● Dataset extract:

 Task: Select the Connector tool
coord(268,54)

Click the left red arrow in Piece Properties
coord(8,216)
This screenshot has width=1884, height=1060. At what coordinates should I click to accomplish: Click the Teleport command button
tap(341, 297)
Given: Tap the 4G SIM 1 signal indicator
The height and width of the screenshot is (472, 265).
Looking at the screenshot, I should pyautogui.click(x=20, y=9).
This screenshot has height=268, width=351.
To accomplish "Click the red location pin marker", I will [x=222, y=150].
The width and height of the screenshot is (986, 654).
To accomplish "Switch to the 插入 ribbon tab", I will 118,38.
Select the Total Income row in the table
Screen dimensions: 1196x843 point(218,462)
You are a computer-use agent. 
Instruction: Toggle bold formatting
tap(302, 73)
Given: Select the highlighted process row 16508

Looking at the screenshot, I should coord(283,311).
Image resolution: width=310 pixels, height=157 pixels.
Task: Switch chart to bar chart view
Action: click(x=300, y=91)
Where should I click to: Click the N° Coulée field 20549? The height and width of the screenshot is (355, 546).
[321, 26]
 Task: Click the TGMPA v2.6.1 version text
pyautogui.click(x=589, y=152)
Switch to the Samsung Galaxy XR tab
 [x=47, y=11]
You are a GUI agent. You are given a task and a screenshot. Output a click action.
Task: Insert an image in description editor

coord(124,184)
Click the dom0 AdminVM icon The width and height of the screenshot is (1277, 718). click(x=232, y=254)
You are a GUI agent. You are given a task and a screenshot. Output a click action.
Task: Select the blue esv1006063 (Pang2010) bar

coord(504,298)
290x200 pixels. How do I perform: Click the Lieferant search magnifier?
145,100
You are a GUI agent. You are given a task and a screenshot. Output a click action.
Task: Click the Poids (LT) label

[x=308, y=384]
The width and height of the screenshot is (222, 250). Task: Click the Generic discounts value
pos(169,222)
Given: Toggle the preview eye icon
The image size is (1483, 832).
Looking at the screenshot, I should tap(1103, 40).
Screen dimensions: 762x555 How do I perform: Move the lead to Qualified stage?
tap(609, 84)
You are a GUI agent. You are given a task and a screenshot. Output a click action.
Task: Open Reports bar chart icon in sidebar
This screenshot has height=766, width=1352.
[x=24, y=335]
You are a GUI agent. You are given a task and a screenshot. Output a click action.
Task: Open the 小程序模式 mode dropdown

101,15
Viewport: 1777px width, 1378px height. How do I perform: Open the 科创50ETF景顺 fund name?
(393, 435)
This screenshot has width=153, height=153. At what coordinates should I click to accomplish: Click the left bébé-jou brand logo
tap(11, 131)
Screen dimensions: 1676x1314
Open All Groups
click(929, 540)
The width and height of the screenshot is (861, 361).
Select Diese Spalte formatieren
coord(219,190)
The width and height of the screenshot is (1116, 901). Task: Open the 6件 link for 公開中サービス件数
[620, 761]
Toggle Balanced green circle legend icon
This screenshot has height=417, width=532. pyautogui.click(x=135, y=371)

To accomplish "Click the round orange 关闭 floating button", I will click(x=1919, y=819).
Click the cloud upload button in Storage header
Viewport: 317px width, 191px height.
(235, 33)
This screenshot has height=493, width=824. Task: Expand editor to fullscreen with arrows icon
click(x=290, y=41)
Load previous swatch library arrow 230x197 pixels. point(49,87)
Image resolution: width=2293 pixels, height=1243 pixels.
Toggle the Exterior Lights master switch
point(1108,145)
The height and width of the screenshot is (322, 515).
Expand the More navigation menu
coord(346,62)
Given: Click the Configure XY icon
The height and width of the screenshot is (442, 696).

● What to work on:
Put the lines of the items above, from the line with "Image resolution: width=2293" through the end of the items, into a Markdown table with the columns Row and Line, leaving out any blank lines.

● Result of the exercise:
| Row | Line |
|---|---|
| 1 | Image resolution: width=2293 pixels, height=1243 pixels. |
| 2 | Toggle the Exterior Lights master switch |
| 3 | point(1108,145) |
| 4 | The height and width of the screenshot is (322, 515). |
| 5 | Expand the More navigation menu |
| 6 | coord(346,62) |
| 7 | Given: Click the Configure XY icon |
| 8 | The height and width of the screenshot is (442, 696). |